Fig 3. Log posterior of nonlinear regression model with multiple maxima.

The true parameters are w1 = w2 = 2. The circle denotes the prior mean. Samples from the posterior density as computed using AIS are shown as white dots (in each of the four maxima), and the blue cross close to the true parameters denotes the VL posterior mean.

Approach to limit.

We now report results for the approach-to-limit model. Data were generated with parameters Va = 30, τ = 8 and Gaussian observation noise variance of unity. The prior has mean μ = [3, 1.6]T and precision Λ = diag ([16, 16]). A ‘reduced’ model was defined as only having the Va parameter, thus producing a constant prediction over the time interval.

The AIS algorithm was applied to this data using J = 512 temperatures and I = 32 independent samples. Using the 32 samples produced by AIS, we could not reject the hypothesis that the posterior was Gaussian using Royston’s test (p = 0.96). The estimates of the model evidences and Bayes factors, shown in Table 1, agree very well with those from VL. The normalised importance weights had high entropy, H = 4.27, and many trajectories had significant weight, Iq = 21.

Fig 4 shows the AIS approximation to the log model evidence, using I = 32 samples, as a function of the number of temperatures J. We see good agreement with VL for J larger than 128. These simulation results were based on a second data set from the approach model created by sampling parameters from the prior and producing time series as above (because this is a different data set the log evidence values are different to those in Table 1).
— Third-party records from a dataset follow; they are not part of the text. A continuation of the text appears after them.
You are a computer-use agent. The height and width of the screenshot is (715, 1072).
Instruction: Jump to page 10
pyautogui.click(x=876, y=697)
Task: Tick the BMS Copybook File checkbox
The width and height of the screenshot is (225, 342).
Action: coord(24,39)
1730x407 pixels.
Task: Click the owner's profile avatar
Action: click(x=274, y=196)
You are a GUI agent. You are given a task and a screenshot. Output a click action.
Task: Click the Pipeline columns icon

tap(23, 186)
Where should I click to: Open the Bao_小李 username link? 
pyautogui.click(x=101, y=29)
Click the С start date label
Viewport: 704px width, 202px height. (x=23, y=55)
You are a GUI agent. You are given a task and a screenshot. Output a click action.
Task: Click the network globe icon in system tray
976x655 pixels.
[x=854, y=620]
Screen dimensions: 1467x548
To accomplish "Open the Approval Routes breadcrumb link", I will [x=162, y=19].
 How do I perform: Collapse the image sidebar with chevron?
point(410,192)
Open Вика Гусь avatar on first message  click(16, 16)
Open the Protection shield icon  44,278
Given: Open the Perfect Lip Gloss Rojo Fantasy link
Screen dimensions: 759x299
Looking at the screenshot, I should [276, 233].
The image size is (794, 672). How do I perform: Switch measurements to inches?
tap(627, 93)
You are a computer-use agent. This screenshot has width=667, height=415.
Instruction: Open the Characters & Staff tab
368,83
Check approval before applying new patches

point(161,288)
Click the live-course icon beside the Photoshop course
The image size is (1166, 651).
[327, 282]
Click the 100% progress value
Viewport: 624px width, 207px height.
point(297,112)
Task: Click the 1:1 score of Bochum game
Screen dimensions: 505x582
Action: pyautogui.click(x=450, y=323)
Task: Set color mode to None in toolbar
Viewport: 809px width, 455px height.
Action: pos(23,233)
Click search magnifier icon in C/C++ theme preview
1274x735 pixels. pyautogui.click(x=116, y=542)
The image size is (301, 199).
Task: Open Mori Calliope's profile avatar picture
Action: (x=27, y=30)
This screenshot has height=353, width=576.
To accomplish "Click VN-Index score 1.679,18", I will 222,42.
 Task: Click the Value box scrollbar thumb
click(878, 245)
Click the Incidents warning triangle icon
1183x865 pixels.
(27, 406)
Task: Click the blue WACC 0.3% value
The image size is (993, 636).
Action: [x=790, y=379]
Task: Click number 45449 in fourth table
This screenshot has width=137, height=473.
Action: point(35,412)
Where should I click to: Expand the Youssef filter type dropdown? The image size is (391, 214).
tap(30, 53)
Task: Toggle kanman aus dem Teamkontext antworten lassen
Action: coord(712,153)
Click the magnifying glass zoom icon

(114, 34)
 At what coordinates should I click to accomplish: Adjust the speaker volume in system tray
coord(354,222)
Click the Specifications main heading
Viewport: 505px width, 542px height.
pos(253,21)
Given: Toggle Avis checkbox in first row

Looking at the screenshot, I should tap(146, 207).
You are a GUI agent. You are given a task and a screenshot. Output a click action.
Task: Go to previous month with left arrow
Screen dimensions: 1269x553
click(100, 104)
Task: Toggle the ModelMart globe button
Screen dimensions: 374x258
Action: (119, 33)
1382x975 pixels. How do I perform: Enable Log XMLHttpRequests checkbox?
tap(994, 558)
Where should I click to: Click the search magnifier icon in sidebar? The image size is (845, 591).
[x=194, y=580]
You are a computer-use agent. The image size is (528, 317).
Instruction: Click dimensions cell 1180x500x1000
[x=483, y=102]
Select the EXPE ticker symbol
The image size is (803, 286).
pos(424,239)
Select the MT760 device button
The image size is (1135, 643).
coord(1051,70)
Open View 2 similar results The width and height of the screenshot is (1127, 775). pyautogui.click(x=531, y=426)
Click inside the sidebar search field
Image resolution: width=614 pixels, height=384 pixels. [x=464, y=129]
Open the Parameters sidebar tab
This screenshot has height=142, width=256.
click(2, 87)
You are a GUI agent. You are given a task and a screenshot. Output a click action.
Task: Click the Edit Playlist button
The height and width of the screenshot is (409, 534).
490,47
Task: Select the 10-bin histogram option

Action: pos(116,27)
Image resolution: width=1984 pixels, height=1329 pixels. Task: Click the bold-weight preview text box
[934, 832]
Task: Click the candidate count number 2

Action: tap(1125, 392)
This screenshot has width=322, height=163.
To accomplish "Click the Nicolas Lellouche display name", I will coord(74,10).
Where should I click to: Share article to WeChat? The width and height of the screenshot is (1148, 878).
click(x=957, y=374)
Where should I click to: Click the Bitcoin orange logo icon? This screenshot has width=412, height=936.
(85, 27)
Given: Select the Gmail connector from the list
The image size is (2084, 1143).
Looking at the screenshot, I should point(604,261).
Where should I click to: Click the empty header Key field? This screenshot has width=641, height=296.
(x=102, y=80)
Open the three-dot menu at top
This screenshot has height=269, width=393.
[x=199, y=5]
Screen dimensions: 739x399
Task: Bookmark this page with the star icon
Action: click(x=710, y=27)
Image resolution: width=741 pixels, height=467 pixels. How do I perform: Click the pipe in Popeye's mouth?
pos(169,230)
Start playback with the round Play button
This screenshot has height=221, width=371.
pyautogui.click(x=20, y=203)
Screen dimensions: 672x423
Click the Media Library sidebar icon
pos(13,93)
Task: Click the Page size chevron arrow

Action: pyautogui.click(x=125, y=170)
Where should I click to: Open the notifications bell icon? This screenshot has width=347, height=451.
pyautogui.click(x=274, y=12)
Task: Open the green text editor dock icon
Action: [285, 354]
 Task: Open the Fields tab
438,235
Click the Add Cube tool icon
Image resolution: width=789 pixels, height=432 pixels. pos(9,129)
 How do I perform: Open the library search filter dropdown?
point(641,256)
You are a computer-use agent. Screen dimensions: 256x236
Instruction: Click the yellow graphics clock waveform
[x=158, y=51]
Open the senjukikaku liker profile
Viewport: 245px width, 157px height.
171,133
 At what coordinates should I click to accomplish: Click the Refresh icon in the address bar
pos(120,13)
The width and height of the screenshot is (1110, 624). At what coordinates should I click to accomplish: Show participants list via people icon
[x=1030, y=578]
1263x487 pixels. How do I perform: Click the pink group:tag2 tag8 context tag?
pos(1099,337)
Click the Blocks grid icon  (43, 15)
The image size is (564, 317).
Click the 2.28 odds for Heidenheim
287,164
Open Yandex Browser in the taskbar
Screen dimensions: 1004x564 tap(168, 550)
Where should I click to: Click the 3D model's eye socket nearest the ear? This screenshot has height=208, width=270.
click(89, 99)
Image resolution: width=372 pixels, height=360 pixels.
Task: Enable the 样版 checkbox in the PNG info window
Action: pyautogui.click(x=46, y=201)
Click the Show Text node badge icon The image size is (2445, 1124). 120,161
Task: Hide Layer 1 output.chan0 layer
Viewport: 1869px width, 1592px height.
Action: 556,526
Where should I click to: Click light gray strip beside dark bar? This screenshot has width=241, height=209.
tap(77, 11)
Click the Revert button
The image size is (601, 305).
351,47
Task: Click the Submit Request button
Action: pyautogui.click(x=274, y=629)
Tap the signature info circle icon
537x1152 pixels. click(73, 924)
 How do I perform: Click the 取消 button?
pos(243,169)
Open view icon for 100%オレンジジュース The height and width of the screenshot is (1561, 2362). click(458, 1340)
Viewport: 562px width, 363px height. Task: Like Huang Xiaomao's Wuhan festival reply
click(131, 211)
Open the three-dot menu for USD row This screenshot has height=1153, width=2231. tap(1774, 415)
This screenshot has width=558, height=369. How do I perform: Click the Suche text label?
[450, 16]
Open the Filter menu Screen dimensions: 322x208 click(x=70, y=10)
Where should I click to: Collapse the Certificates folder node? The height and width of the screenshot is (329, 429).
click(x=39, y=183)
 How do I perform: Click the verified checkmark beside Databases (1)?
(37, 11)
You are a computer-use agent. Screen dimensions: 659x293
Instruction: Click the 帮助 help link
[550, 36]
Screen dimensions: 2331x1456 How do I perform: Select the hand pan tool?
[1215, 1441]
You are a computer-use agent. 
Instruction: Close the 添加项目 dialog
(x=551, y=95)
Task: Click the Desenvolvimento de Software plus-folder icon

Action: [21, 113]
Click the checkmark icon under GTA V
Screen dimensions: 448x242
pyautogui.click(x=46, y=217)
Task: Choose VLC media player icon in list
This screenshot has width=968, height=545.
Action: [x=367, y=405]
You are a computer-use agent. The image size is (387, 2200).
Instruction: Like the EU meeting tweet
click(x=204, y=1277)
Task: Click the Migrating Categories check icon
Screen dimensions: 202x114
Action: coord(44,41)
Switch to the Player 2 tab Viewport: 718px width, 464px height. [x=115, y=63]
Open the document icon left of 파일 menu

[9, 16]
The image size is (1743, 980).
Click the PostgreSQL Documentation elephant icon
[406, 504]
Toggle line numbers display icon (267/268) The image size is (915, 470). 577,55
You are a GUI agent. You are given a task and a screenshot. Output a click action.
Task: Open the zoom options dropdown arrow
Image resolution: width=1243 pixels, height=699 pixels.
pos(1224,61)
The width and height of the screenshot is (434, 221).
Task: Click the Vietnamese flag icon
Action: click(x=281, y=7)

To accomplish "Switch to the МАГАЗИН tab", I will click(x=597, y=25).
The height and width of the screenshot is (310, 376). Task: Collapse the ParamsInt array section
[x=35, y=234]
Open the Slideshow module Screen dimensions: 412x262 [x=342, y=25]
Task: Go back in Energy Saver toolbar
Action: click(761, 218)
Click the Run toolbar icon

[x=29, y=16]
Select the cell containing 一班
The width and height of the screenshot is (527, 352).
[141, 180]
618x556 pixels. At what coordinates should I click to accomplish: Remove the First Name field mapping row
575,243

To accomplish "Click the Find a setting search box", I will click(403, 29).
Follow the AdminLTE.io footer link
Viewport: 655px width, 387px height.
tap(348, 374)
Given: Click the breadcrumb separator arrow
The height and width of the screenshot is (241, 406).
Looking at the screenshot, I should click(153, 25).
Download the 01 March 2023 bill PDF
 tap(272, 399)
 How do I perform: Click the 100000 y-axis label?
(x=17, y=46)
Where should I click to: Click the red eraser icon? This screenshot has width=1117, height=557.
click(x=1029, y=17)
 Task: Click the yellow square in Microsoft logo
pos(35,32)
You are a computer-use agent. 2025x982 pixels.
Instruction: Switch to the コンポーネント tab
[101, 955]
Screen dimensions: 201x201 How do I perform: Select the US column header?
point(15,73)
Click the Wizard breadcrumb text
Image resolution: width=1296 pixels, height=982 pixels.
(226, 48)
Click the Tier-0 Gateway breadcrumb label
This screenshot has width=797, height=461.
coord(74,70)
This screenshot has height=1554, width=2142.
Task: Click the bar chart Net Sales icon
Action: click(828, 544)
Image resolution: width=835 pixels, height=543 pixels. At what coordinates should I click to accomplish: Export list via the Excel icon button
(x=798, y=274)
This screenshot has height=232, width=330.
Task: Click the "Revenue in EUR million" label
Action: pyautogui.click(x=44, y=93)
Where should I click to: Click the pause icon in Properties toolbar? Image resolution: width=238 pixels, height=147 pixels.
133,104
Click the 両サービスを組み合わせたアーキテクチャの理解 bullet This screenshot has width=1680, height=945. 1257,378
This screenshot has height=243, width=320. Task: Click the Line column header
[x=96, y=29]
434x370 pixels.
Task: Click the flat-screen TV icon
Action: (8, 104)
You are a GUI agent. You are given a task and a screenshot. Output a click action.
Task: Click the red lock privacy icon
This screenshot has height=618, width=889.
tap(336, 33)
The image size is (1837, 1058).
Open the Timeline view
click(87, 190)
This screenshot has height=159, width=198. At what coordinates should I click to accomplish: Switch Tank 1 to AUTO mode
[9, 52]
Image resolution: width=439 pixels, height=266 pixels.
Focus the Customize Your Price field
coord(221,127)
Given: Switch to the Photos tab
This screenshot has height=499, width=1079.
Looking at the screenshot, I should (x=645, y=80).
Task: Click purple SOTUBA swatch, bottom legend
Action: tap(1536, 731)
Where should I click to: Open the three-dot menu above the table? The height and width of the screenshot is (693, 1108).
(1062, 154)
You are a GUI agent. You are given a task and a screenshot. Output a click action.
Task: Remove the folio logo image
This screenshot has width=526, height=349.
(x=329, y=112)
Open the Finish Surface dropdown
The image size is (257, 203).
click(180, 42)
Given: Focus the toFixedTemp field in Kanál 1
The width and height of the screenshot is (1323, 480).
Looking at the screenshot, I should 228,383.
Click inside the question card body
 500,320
Fig 4. Approach-to-limit model.

AIS approximation of log evidence (red line) as a function of number of temperatures J. Vertical lines span the 5th and 95th percentiles from bootstrapping. These approximations use I = 32 samples. The VL approximation is shown as the black line.

Neural Mass Models

To produce the following results the differential equations underlying the neural mass models (see S3 Text) were integrated using implicit backward-differentiation formulas (BDFs) and the resulting nonlinear equations solved using Newton’s method as implemented in the CVODES software [40]. With a relative tolerance of 10−2 and an absolute tolerance 10−4 this algorithm took an average of 75ms (averaged over ten runs) to produce the time series for the two-region model. This was lower than the 229ms for Matlab’s ODE15s integrator and the 90ms for SPM’s (implemented in the function spm_int_L.m). Both VL and AIS model estimation approaches therefore used the CVODES implementation. For the LMC algorithm used in AIS, gradients were computed using a forward sensitivity method as implemented in CVODES. For VL, gradients and curvatures were computed using central differences as implemented in the SPM function spm_nlsi_GN.m.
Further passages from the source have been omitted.